**GOAL OF THE EXERCISE:**
Please retype the records below exactly as they appear, leaving out every picture.

**DATA FOR REVIEW:**
----

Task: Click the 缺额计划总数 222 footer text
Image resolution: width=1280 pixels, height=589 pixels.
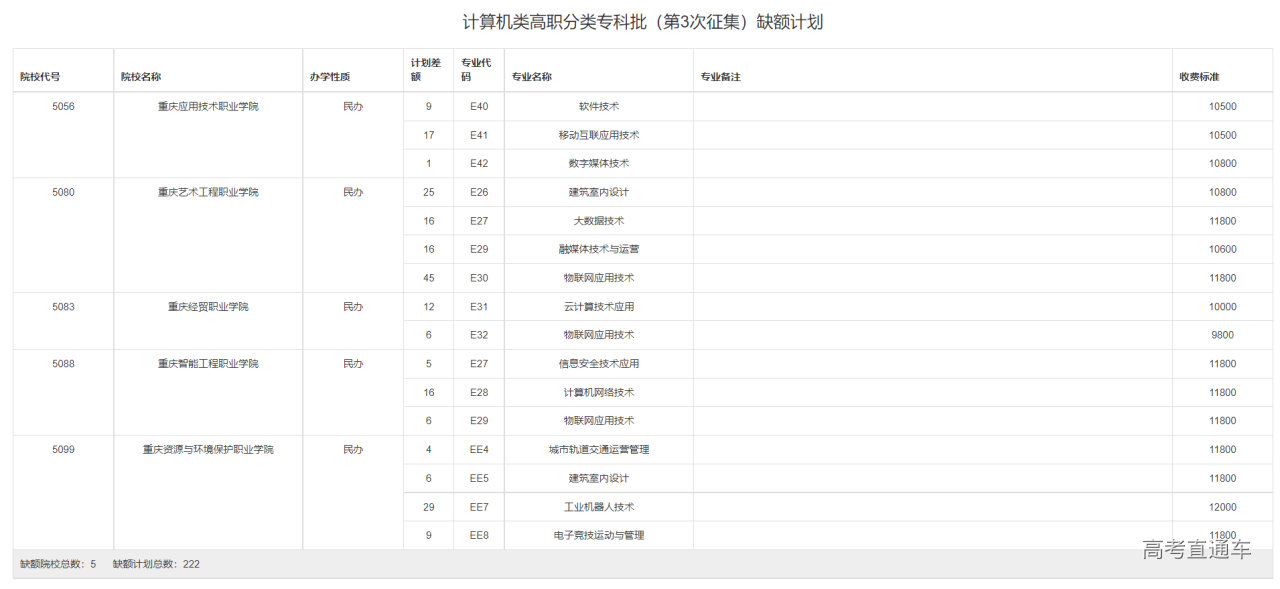Action: (x=156, y=564)
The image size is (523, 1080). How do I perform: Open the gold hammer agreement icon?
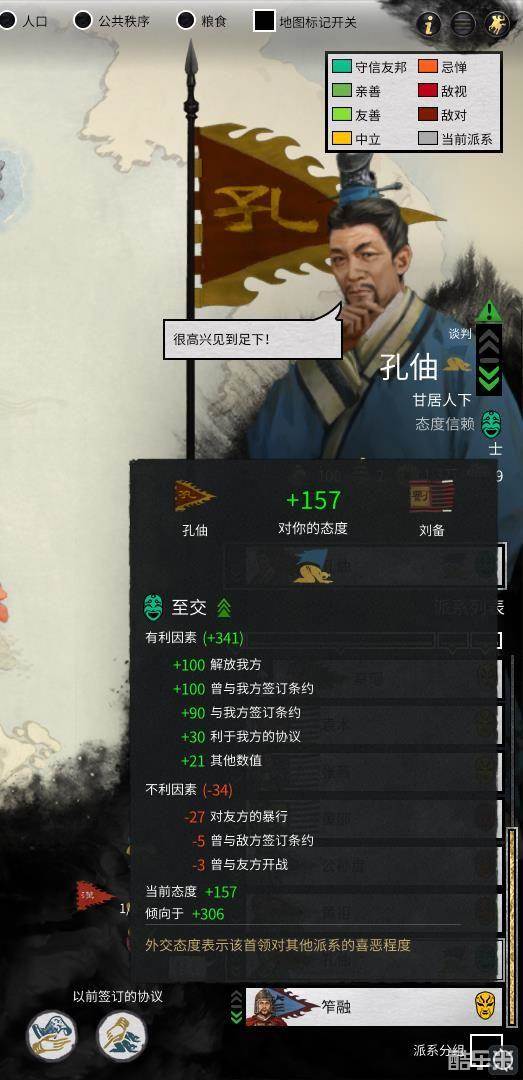point(122,1035)
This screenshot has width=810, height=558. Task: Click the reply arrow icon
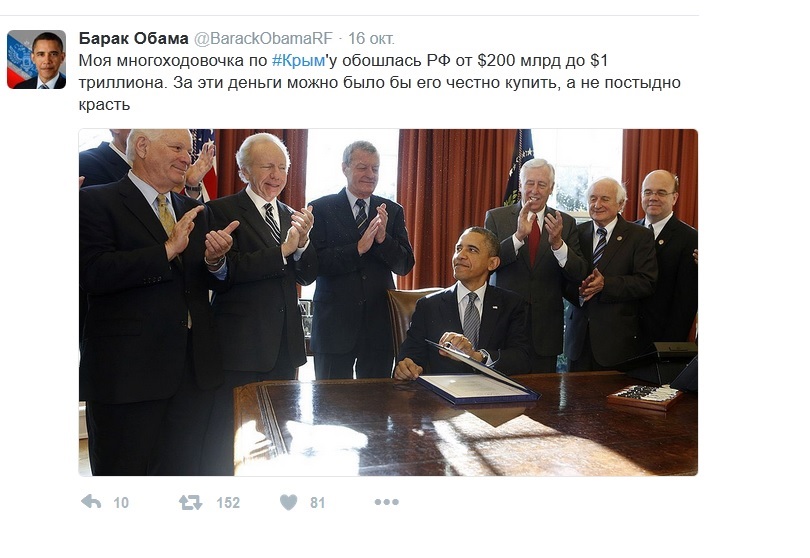(x=91, y=502)
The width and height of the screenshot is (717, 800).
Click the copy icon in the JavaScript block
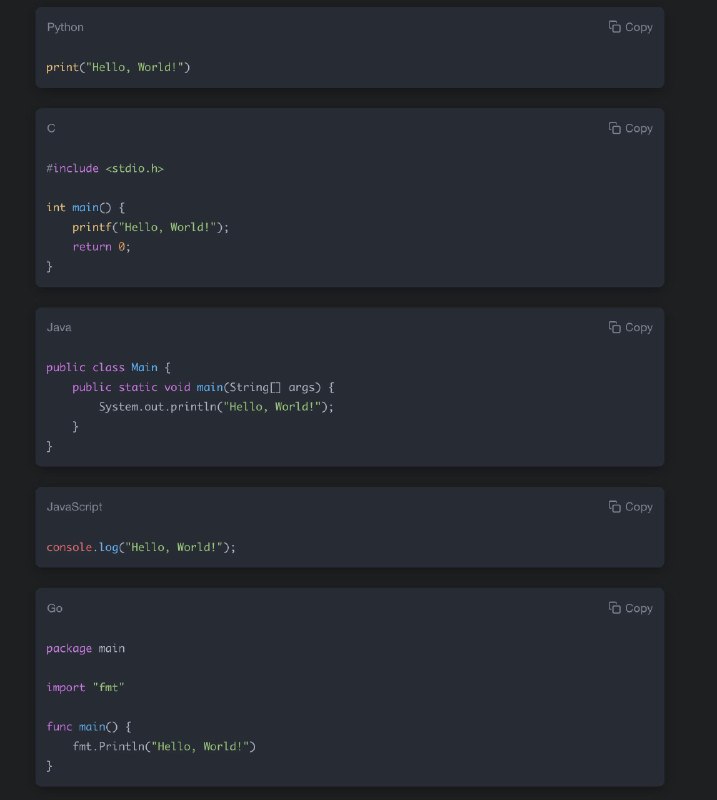coord(615,507)
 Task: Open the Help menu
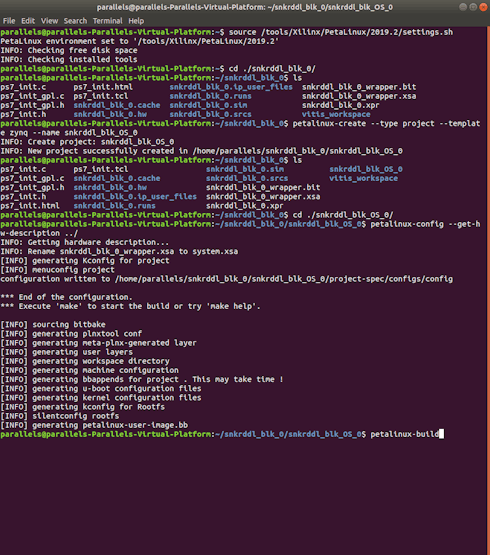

----

**OUTPUT OF THE EXERCISE:**
Task: Click the 缺额计划总数 222 footer text
Image resolution: width=1280 pixels, height=589 pixels.
Action: (x=156, y=564)
The image size is (523, 1080). How do I perform: Open the gold hammer agreement icon?
point(122,1035)
This screenshot has width=810, height=558. Task: Click the reply arrow icon
(x=91, y=502)
The width and height of the screenshot is (717, 800).
Click the copy icon in the JavaScript block
coord(615,507)
 Task: Open the Help menu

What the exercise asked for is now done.